● Testo:
-------
Arrivo a New York imbottito di letture, di blues ascoltato male, e di nostalgia vera per un luogo che non ho ancora mai visto. Arrivo in un tardo pomeriggio d’agosto, viaggiando dietro a un tramonto che si stiracchia per ore e non ne vuol sapere di chiudere lo spettacolo. Si corrono questi rischi, volando verso Ovest: si crede di aver più tempo del dovuto, si diventa ottimisti.

E invece il tuo se e il tuo quanto deve deciderlo ancora qualcuno, appena metti piede a terra, nella hall scintillante di Newark, New Jersey. Dopo il Patriot Act, emanato da Gorge Bush per proteggere la nazione che la sua stessa politica ha gravemente esposto al terrore, la dogana Usa non è più un baluardo del confine di Stato, ma uno dei suoi organi vitali, dove si celebra un rito importante, soprattutto per un paese costruito sulle partenze e gli arrivi: è l’admittance, l’ammissione sul suolo americano. «You are the Face of our Nation», sei il volto della nostra nazione, sentenzia un cartello rivolto verso ciascun agente di dogana, che puoi sbirciare solo trasgredendo col piede alla linea rossa tracciata a terra. Ma non osi, perché tutto è terribilmente serio: il funzionario ti prende le impronte digitali, ti fotografa con una webcam e memorizza il fondo oculare, poi ti guarda dritto in faccia chiedendo come mai vuoi entrare negli States, se lo hai già fatto, quando prevedi di andar via e sei c’è gente che ti conosce, lì nel nuovo mondo. Rispondi attentamente, un po’ intimorito persino: sai che non avrai diritto di replica, lo dice il modulo che hai compilato sull’aereo dove – oltre a dichiarare di non essere un pedofilo e di non aver fatto parte del disciolto Partito Nazista – hai sottoscritto la rinuncia a discutere qualsiasi deliberazione dei doganieri.
-------
● Materiale fornito:
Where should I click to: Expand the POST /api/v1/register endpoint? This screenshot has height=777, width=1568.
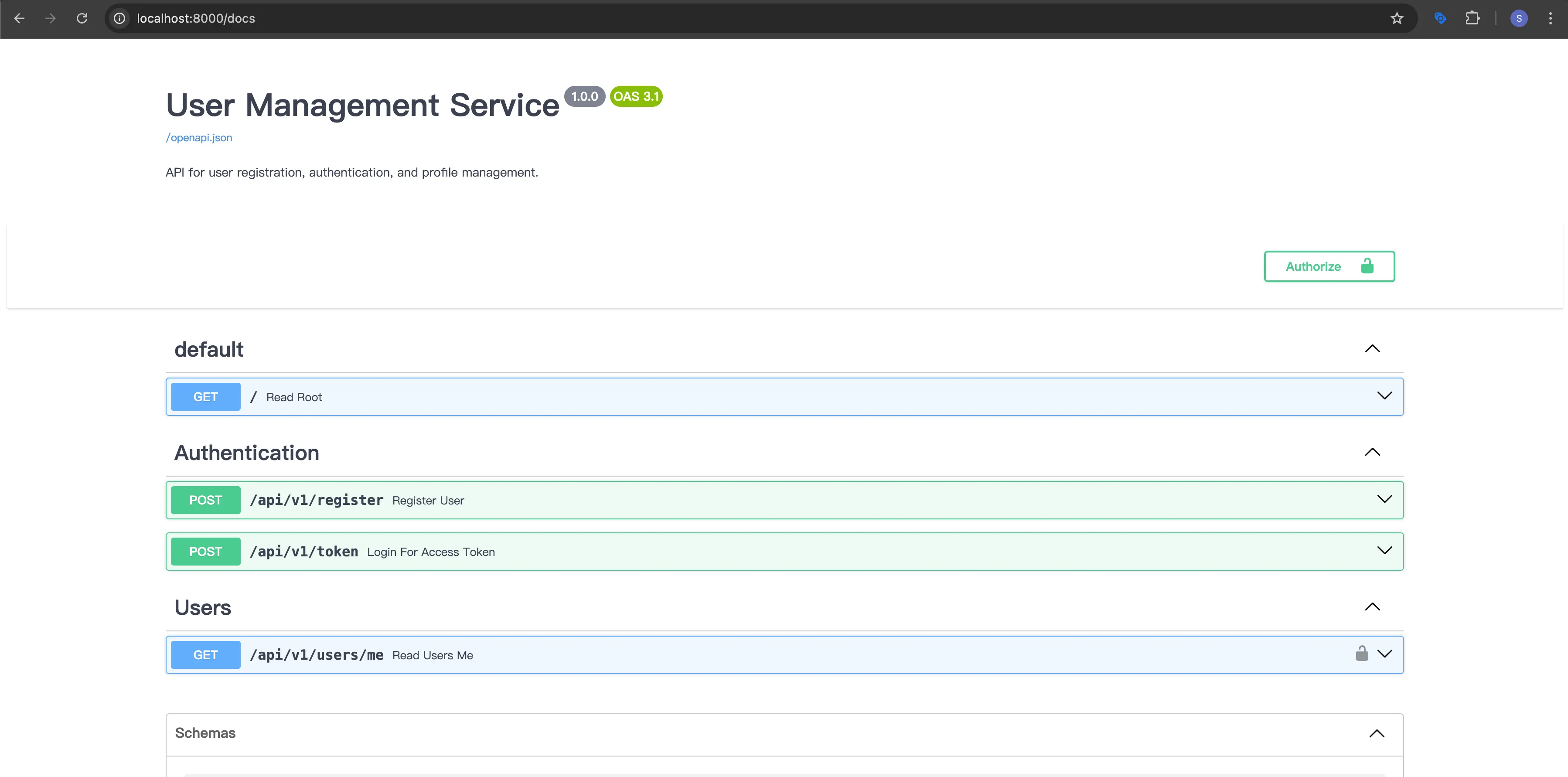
-------
● Problema breve:
Prosegui il testo sull'arrivo a New York, ripartendo subito dopo la sua ultima frase.

● Risposta al compito:
Insomma, quando hai passato la linea rossa e metti piede fuori dall’aeroporto, anche se il tramonto non c’è più, capita pure che puoi sentirti felice, come uno scampato. Da Newark ci porta nella Grande Mela un furgone scassato, che alle porte di quello che i suoi abitanti chiamano “The Garden State”, passa sotto due grandi manifesti pubblicitari, quasi fossero colonne d’Ercole poste lì a segnarel’ingresso nei valori dell’America repubblicana. Sul primo campeggia un Marine che fa il saluto militare, con gli occhi persi nell’orizzonte, promettendoti un futuro d’impegno e dedizione; l’altro – proprio di fronte, sugli edifici in mattoni rossi olandesi di Jersey – mostra la mano di un adulto che raccoglie quella di un bambino, recitando: «Take my Hand, not my Life»: prendimi la mano, non la vita. Ci pensa il pay-off a chiarire il concetto: «Abortion Kills Babies», l’aborto uccide i bambini. D’altronde qui la pubblicità non è solo un mezzo per vendere merci, ma compiutamente un linguaggio che informa di sé la società e i rapporti interpersonali. Persino le chiese, in tempi di materialismo e fanatismo equamente distribuiti, non possono farne a meno. E il giorno dopo, sulla Fifth Avenue, puoi imbatterti in un avviso della cappella di Saint Thomas, che promette per la messa delle 5.30 p.m. la partecipazione di Elisabeth e del coro Gospel da lei diretto. Raccomandandoti di «non perdere lo spettacolo irripetibile!»…

Il furgone lo guida Josè, un ispanico originario dell’Ecuador che, con le sue storie, catturerebbe la tua attenzione più del monumentale Lincoln Tunnel, più dei primi grattacieli con i vetri a specchi destinati, quando riemergi, a sostituire i palazzi rossi del New Jersey. Josè è qui da quarantesei anni, ora ha passato i settanta, e carica e scarica valige tutti i giorni. Più o meno dev’essere rimasto confinato nel recinto sociale che il “sogno americano” assegna alla sua provenienza: un po’ meglio delle condizioni di partenza, ma a patto di non scavalcare la staccionata etnica. Eppure quest’uomo – lo scopriamo dopo le prime battute – avrebbe votato convintamene il repubblicano McCain e, alla vigilia delle elezioni, non è l’unico tra i suoi a pensarla così: «Agli ispanici Obama non piace», ti dice. «Non fa per noi. Ci tenevamo per Hillary Clinton, ma poi…» e con la mano fa il segno del coltello che taglia la gola: «l’hanno fatta fuori».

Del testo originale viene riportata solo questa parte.